# [WHAT IS REQUIRED]
Format the data from the line with "The height and width of the screenshot is (736, 1265)." to the line with "center [698, 20]." as a two-column CSV with the columns input and output, one row per item, holding its text and its answer. Put each value in a single quoted field and replace any line breaks with spaces.

# [AVAILABLE RECORDS]

--- --- ---

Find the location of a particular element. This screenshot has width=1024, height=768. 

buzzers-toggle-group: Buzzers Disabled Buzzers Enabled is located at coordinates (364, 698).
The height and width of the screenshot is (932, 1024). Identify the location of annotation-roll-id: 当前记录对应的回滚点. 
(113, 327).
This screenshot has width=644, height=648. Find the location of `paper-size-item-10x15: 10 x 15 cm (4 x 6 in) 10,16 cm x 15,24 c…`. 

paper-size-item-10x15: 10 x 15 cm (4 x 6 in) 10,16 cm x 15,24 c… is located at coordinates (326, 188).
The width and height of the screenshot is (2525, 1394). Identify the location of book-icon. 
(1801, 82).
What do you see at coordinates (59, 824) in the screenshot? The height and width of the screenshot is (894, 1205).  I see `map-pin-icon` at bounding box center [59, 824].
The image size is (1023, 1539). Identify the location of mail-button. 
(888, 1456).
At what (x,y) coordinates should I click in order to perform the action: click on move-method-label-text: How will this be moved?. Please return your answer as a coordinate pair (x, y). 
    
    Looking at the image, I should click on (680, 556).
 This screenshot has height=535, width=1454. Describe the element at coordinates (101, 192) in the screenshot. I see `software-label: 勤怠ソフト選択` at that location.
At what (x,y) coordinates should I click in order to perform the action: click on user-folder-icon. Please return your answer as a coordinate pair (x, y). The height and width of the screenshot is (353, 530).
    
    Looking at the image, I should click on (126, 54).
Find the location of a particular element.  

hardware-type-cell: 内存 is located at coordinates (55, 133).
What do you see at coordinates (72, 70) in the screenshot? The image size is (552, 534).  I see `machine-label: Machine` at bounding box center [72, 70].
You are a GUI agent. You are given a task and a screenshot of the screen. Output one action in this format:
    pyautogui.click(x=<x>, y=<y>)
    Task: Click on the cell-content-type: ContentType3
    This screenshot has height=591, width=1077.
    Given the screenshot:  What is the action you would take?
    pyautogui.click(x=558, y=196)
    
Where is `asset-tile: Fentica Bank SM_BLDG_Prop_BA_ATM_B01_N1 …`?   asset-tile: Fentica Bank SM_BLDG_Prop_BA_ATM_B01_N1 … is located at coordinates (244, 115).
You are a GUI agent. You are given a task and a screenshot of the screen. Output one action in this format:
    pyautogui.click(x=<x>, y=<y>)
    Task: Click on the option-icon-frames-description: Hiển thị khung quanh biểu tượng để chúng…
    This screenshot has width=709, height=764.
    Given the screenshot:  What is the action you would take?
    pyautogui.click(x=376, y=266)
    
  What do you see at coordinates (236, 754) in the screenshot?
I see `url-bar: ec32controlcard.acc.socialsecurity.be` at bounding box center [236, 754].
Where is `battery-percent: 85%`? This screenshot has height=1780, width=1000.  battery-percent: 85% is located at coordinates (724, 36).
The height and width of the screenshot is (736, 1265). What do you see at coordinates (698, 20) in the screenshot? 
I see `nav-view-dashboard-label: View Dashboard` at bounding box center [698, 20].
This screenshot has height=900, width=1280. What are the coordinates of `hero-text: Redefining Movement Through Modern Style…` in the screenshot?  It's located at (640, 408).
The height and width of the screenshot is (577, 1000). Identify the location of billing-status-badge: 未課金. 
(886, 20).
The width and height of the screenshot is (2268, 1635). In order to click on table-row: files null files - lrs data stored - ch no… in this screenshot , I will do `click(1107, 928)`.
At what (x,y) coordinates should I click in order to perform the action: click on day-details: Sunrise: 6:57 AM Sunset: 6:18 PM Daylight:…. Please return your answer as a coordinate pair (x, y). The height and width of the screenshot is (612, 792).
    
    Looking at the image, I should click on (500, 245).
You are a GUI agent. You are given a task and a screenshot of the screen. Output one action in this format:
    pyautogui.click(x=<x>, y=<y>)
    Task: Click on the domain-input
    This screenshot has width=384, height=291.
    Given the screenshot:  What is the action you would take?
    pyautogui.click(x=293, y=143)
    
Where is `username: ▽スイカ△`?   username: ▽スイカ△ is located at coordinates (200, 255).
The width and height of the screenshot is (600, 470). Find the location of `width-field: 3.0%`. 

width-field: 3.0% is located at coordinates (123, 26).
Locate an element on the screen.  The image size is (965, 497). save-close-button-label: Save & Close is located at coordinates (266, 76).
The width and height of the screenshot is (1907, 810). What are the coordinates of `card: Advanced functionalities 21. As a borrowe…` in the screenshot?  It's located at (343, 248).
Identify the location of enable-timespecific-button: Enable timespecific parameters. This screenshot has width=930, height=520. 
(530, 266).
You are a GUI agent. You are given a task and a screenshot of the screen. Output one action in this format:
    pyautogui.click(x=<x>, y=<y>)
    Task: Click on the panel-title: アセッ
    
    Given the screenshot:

--- --- ---

# [SOLVED PROBLEM]
input,output
"The height and width of the screenshot is (736, 1265). What do you see at coordinates (698, 20) in the screenshot?","I see `nav-view-dashboard-label: View Dashboard` at bounding box center [698, 20]."